Update: MapD rebranded as OmniSci in 2018.
In my previous blog post I looked at benchmarking how fast MapD can query 1.1 billion taxi trips made in New York City over the course of six years. In that post I used a machine with 8 Nvidia Telsa K80 GPU cards and a host of other extremely high end components. Though the query speeds were by miles the fastest I've ever seen, a machine of that caliber will easily run into the mid-5 figures in terms of cost.
In this blog post I'll be looking at running the same benchmark on a machine that should run at 1/10th the cost. I will avoid quoting the specific prices of each of the components used in my MapD-related blogs as they are constantly falling and would quickly date these posts.
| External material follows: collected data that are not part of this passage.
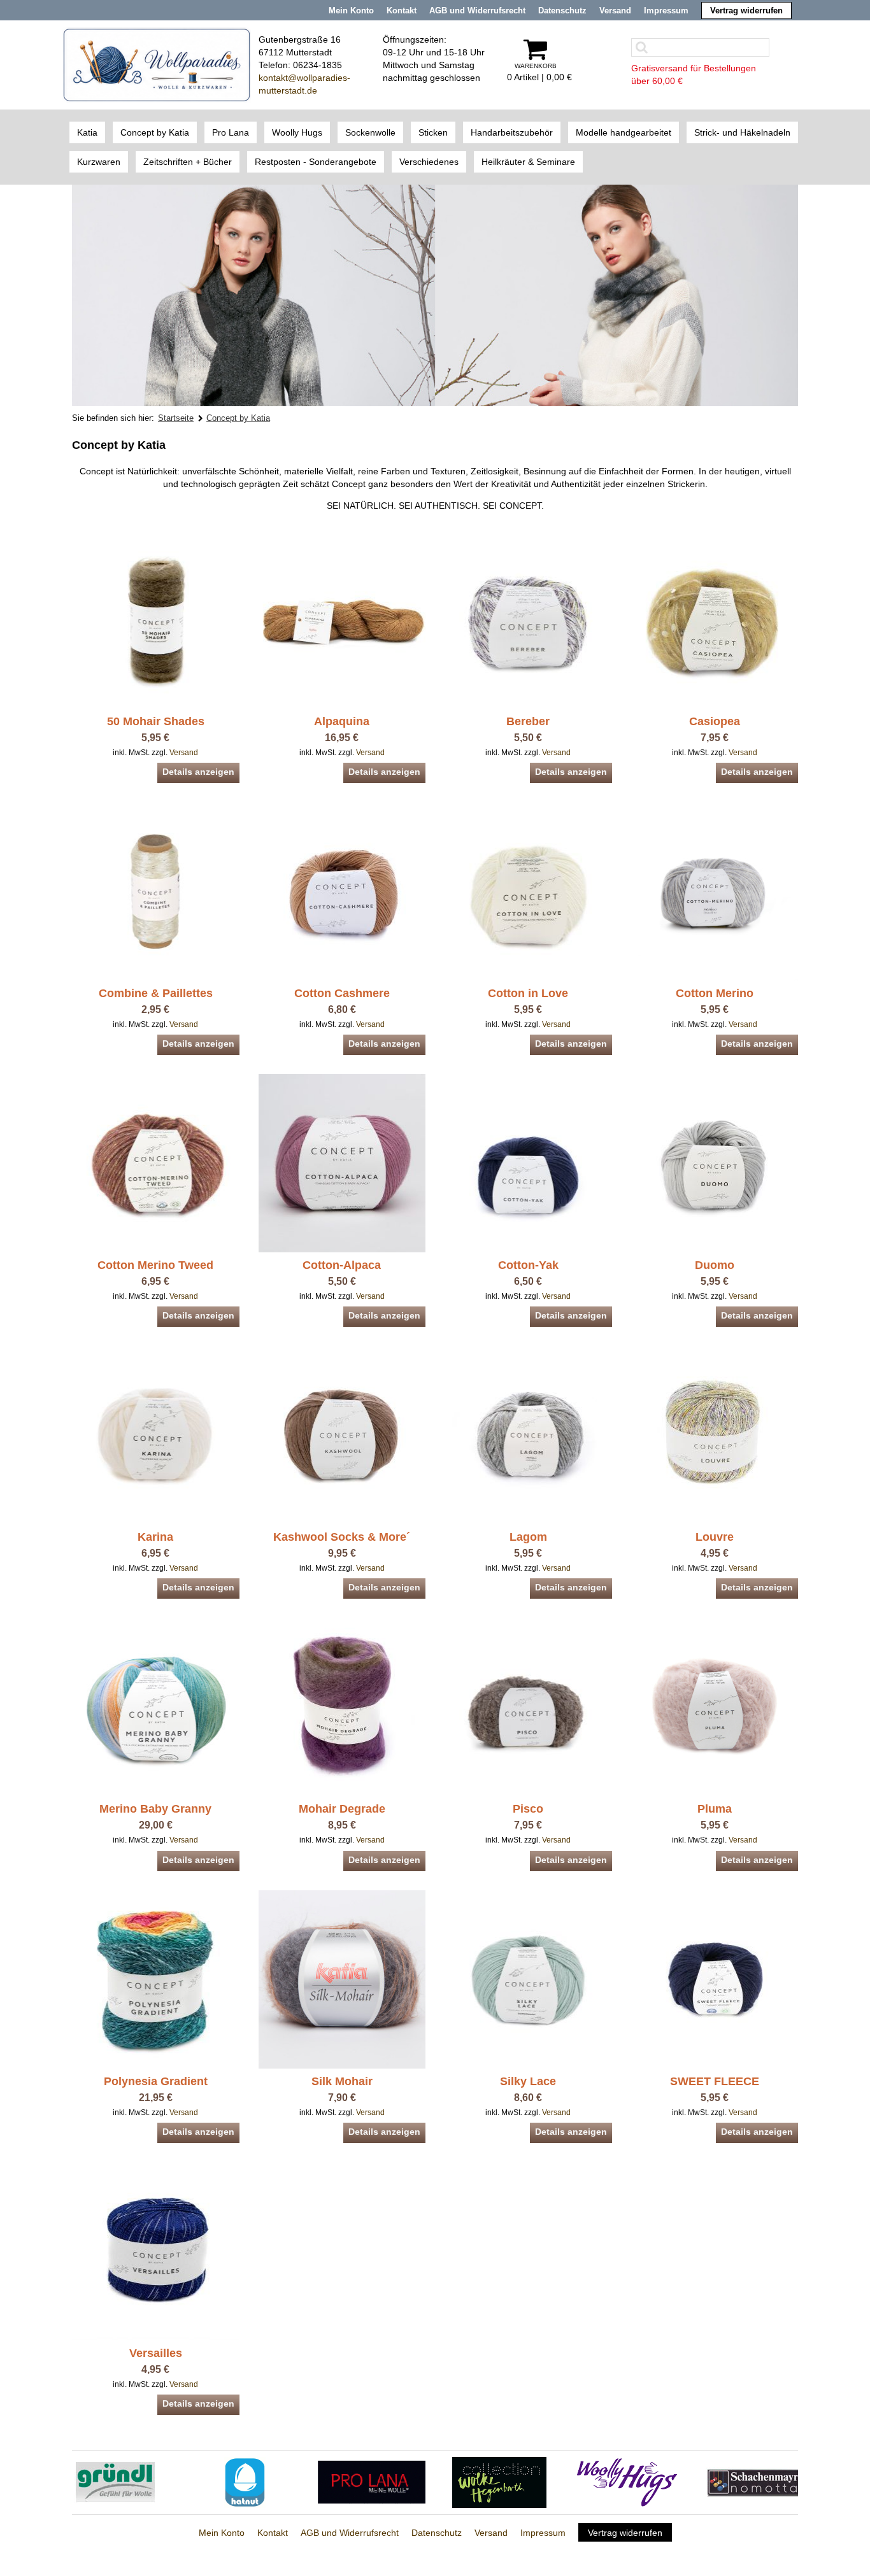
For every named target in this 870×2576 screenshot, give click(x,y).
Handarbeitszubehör (512, 132)
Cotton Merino (714, 993)
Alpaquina (341, 721)
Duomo (714, 1265)
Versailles (155, 2353)
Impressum (666, 10)
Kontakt (402, 10)
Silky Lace (528, 2081)
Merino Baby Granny (155, 1808)
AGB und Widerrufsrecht (477, 10)
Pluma (714, 1808)
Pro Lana (230, 132)
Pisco (528, 1808)
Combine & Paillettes (156, 993)
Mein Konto (351, 10)
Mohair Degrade (342, 1808)
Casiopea (714, 721)
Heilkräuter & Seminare (528, 162)
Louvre (714, 1537)
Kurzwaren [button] (98, 162)
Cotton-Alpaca (342, 1265)
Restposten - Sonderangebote (315, 162)
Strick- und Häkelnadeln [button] (742, 132)
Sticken (433, 132)
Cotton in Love (528, 993)
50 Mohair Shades (155, 721)
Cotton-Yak (528, 1265)
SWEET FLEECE (714, 2081)
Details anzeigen (198, 772)
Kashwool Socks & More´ (341, 1537)
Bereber (528, 721)
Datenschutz (562, 10)
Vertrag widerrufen (746, 10)
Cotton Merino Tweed (155, 1265)
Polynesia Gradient (156, 2081)
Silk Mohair (342, 2081)
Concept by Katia (154, 132)
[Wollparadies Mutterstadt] (156, 64)
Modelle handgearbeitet (623, 132)
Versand (615, 10)
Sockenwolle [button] (370, 132)
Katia (87, 132)
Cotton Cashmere (342, 993)
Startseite (176, 418)
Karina (155, 1537)
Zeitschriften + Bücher (187, 162)
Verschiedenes (429, 162)
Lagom (528, 1537)
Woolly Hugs (297, 132)
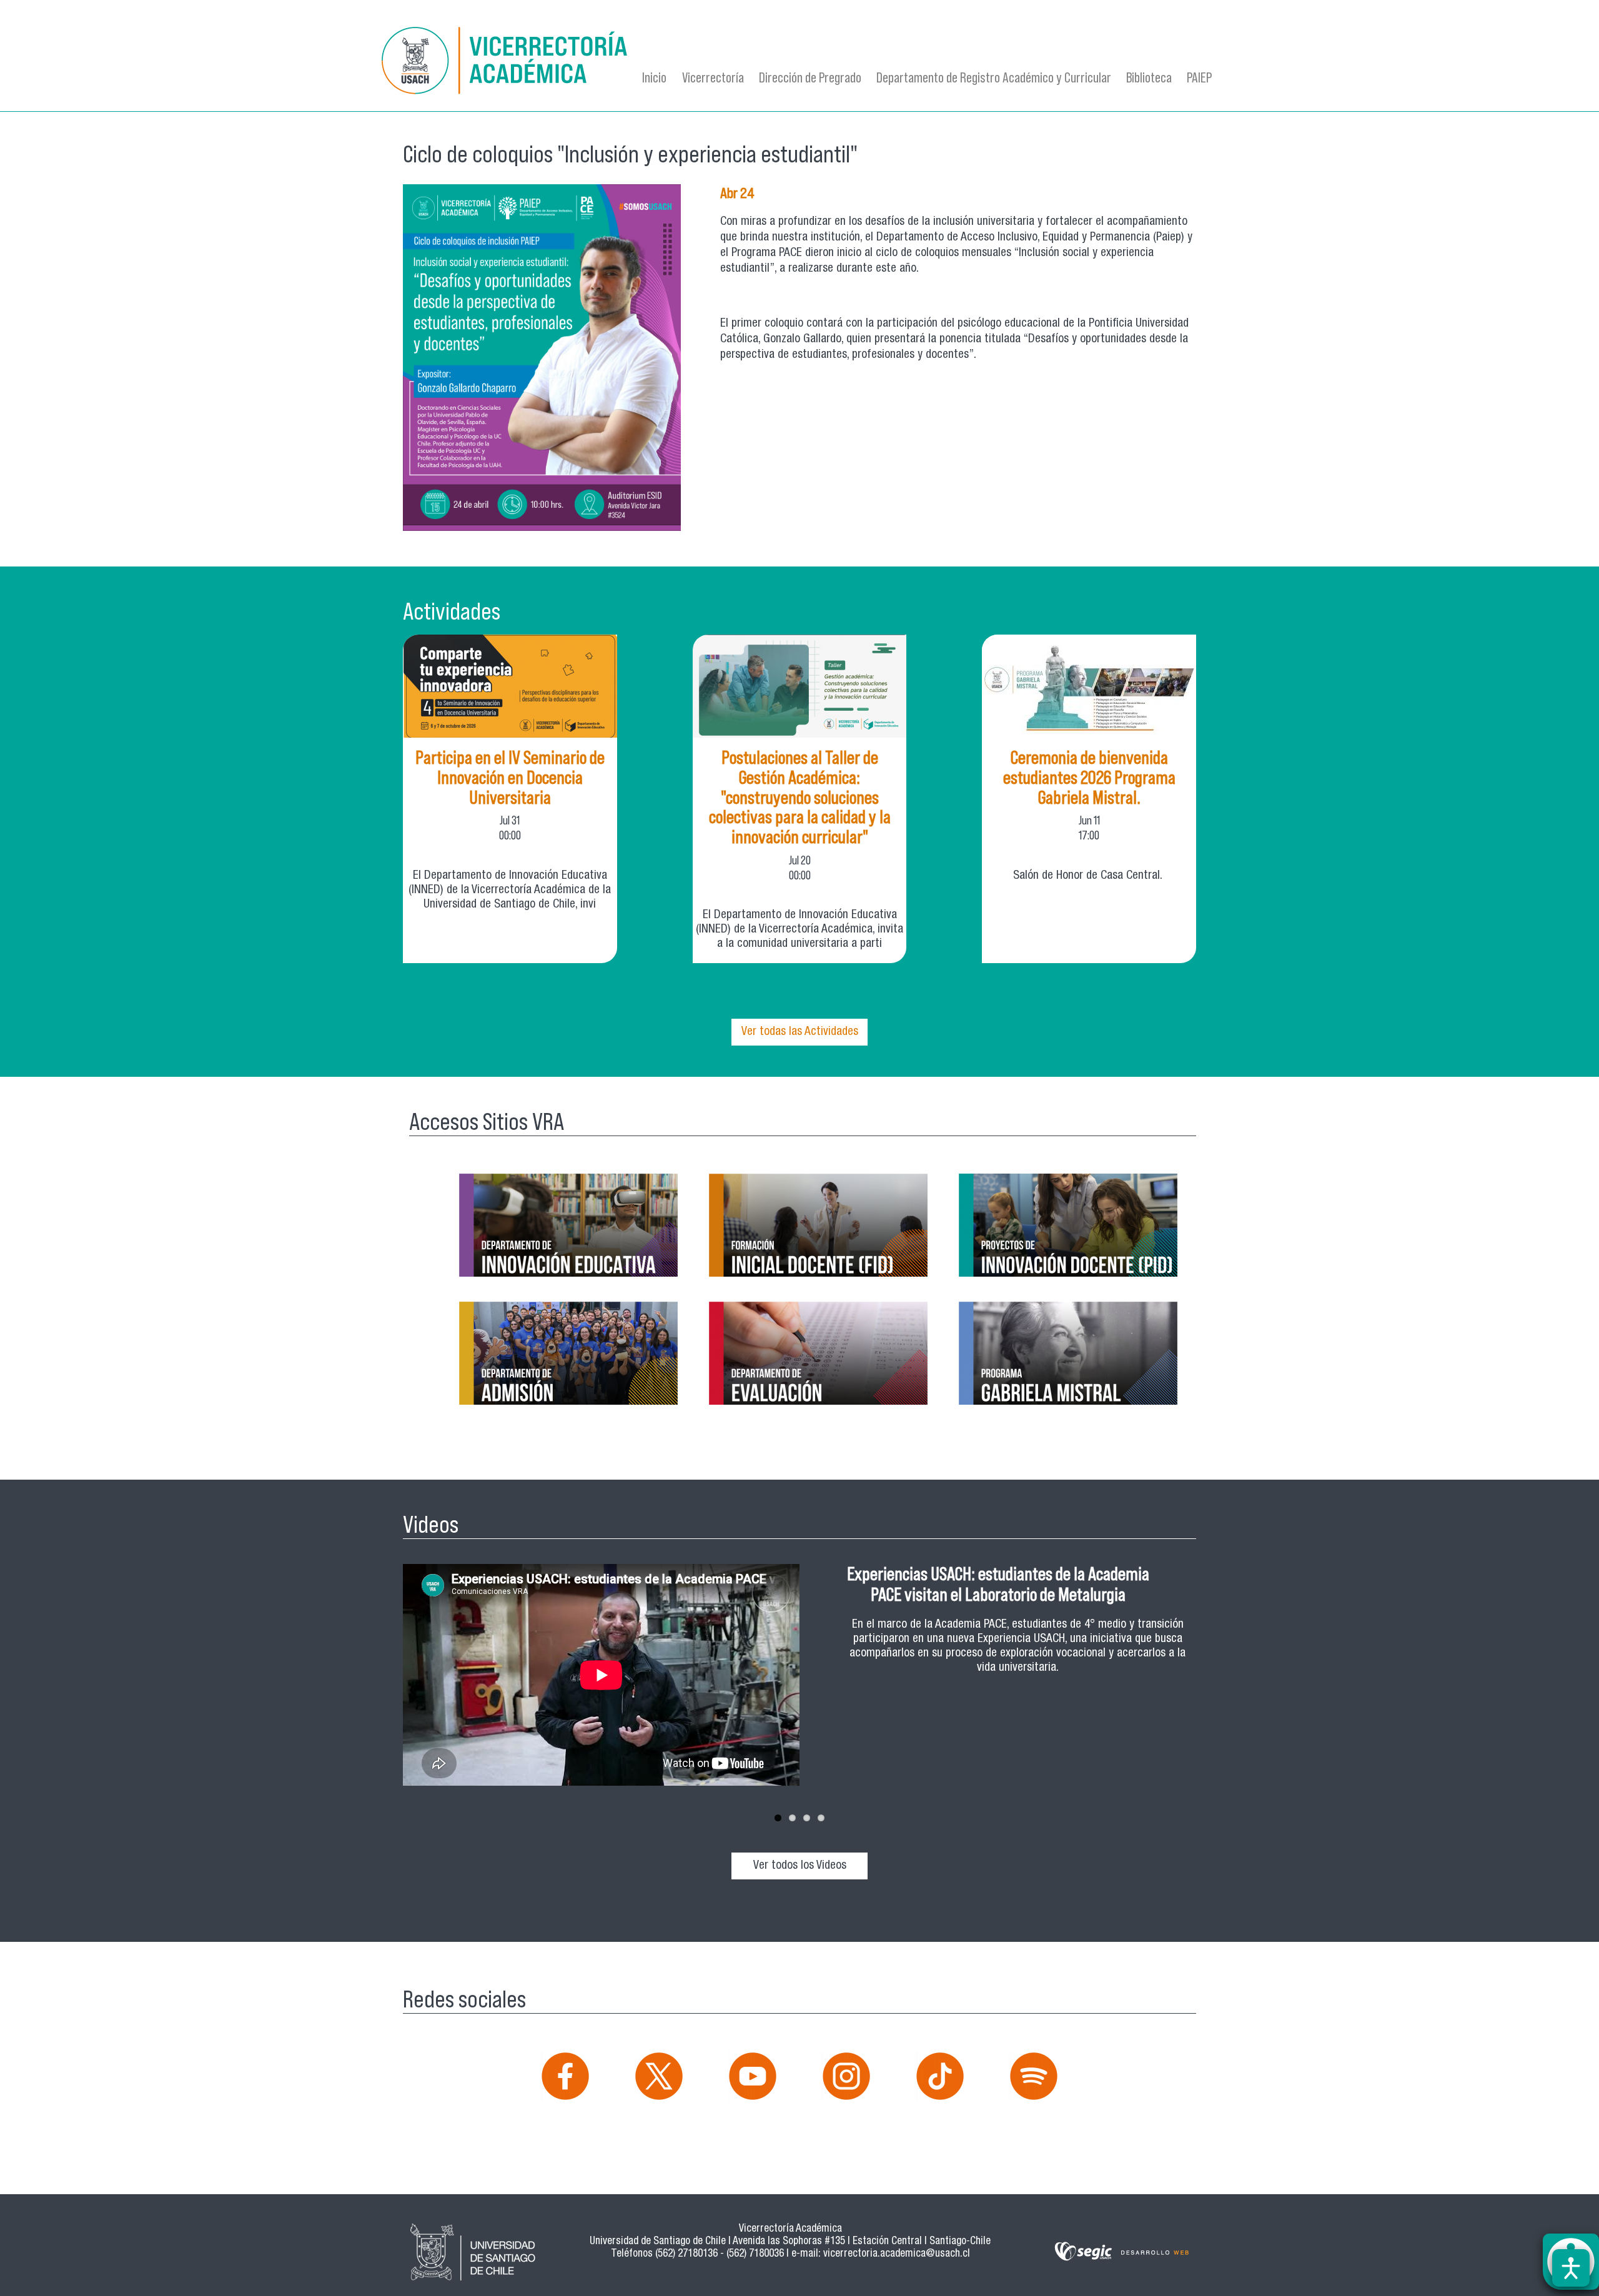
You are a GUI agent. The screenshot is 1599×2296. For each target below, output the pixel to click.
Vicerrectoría (713, 77)
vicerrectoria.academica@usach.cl (896, 2254)
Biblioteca (1149, 77)
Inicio (654, 77)
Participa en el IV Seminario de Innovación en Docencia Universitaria (510, 777)
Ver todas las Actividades (799, 1032)
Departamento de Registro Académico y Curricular (993, 77)
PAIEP (1199, 77)
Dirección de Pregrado (810, 77)
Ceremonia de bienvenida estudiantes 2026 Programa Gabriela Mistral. (1089, 777)
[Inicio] (506, 63)
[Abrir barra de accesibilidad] (1571, 2268)
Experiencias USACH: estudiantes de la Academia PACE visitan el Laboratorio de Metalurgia (998, 1584)
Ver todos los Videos (799, 1866)
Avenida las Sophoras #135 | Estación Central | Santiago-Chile (862, 2242)
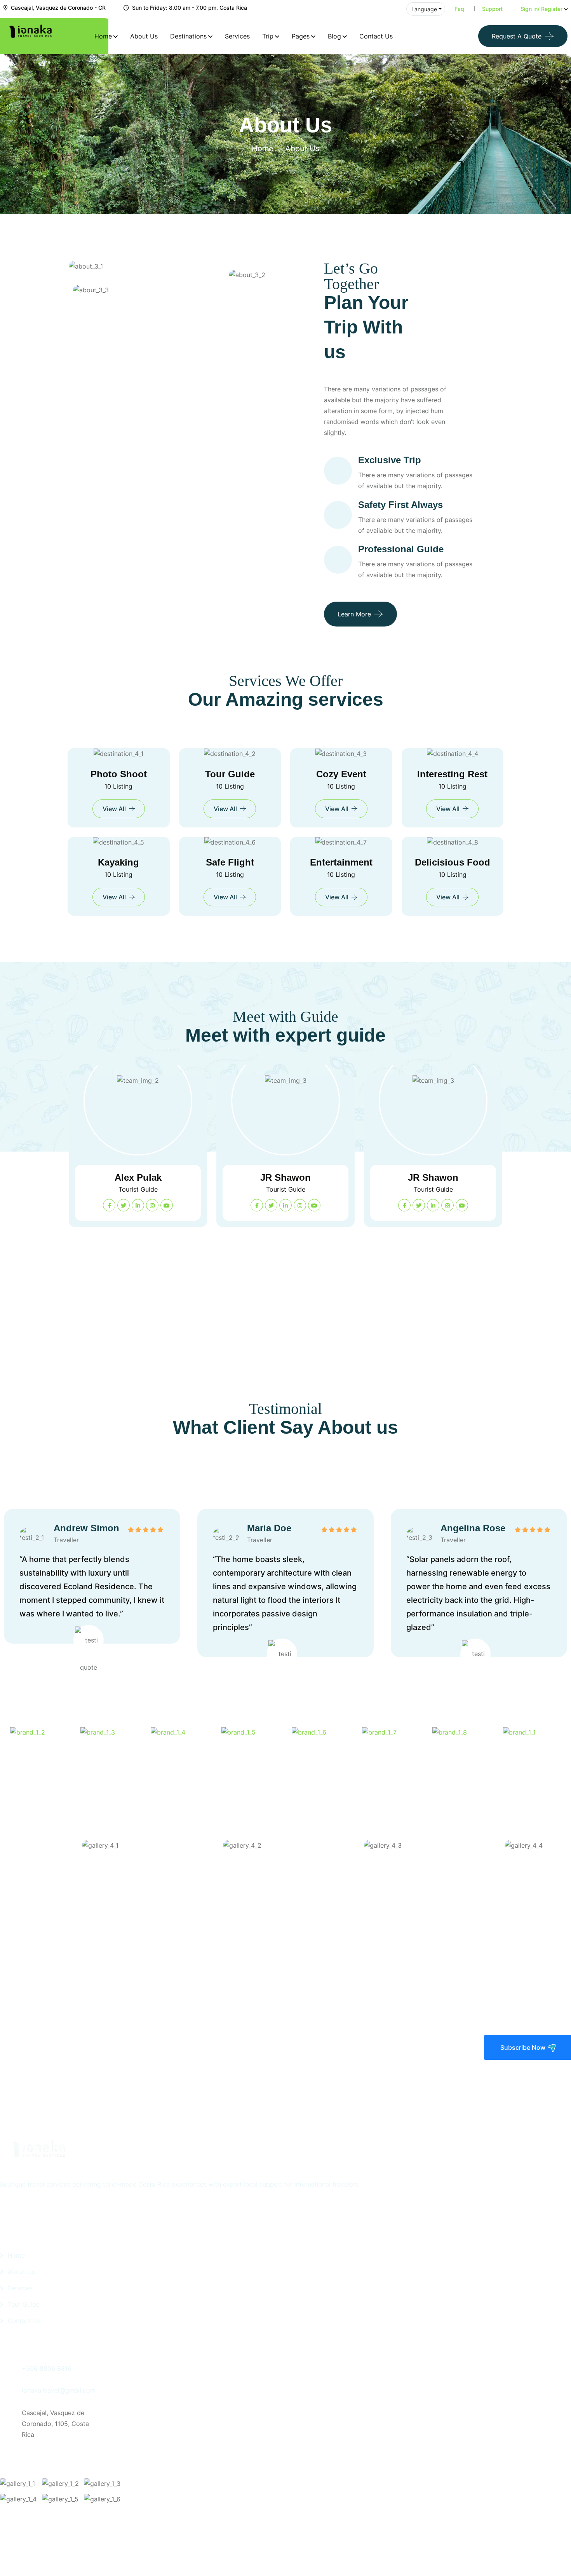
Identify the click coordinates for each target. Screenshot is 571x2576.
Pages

And though these aren't apples-for-apples comparisons, I've benchmarked BigQuery, Elasticsearch, Presto on EMR and Dataproc, PostgreSQL and Redshift using the same dataset as I will in this post.
A Modest Machine Up & Running
For this benchmark I'll be using a 12-core Xeon E5-1650 v3 clocked at 3.5 GHz with 192 GB of RAM and 2 x 1 TB Samsung 840 EVO SSDs setup in a software-based RAID 0 configuration with 1.7 TB of usable capacity and around 1 GB/s of sequential read performance all running on CentOS 7.2.1511.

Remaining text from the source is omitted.